## Data supplied

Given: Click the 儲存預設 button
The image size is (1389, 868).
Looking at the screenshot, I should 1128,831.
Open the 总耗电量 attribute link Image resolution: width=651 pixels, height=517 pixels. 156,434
* * *
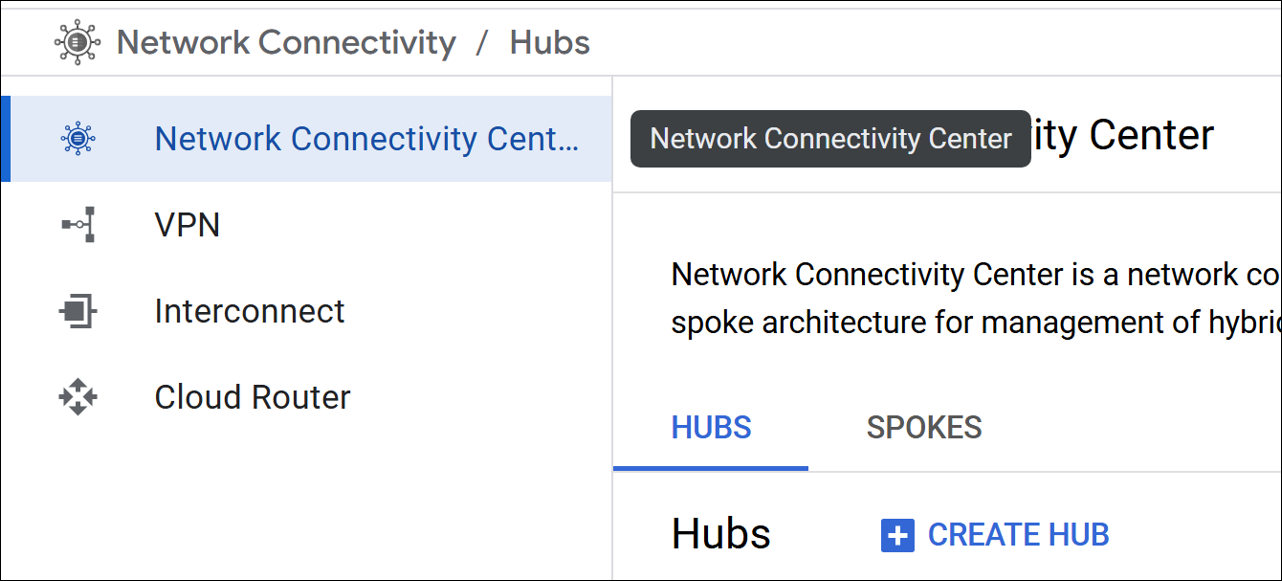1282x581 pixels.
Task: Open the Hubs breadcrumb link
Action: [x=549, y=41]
...
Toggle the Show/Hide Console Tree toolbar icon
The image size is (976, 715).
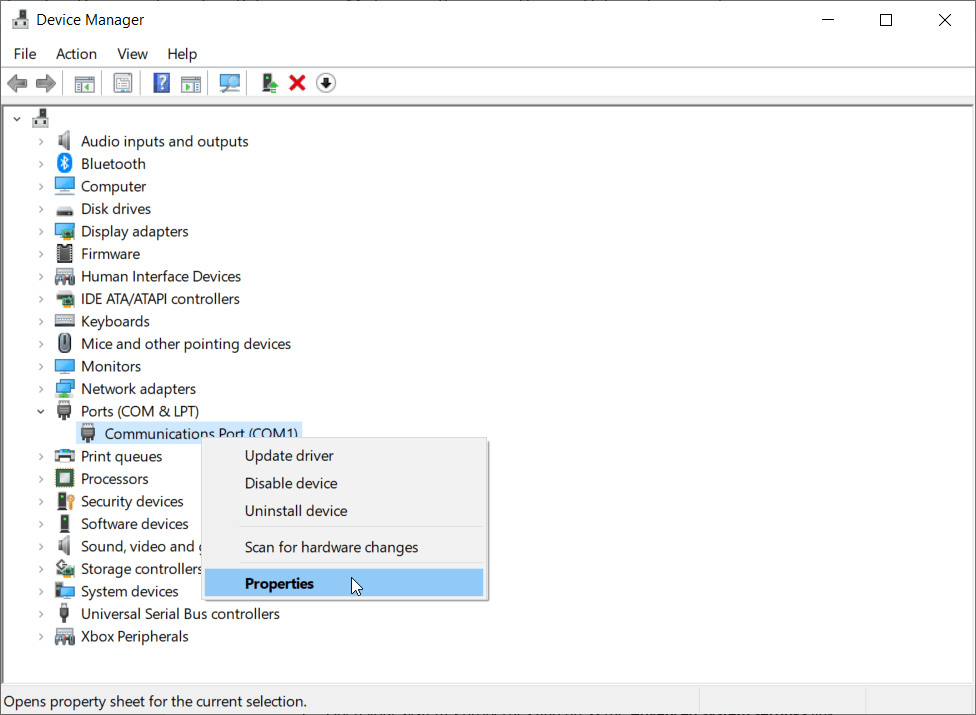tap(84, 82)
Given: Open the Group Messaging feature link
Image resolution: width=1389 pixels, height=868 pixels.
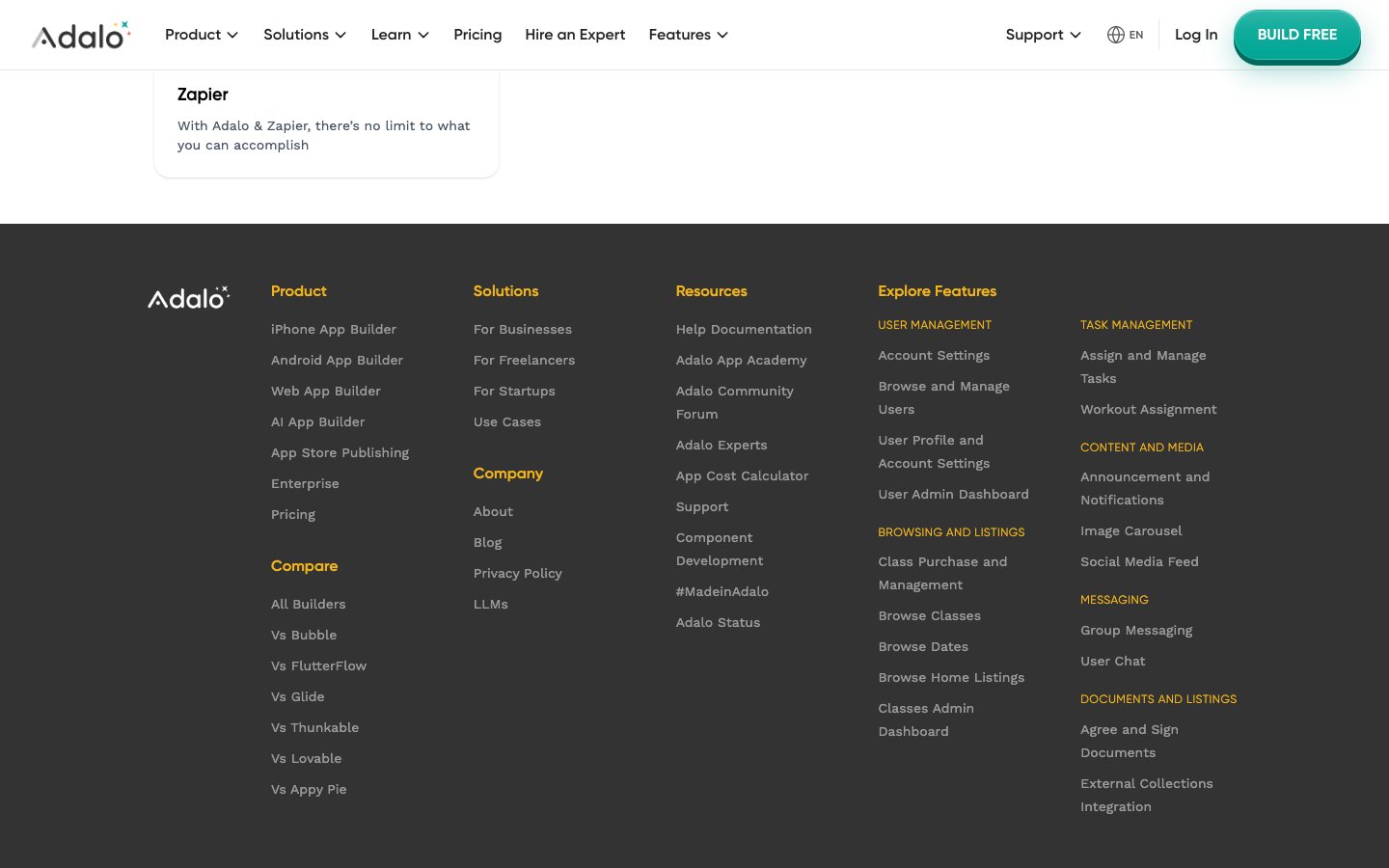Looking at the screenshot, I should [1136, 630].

## Problem description
Return, from the data, each line that has the word "Given" in it.

## Finished exercise
Given: Click the 儲存預設 button
Given: Open the Group Messaging feature link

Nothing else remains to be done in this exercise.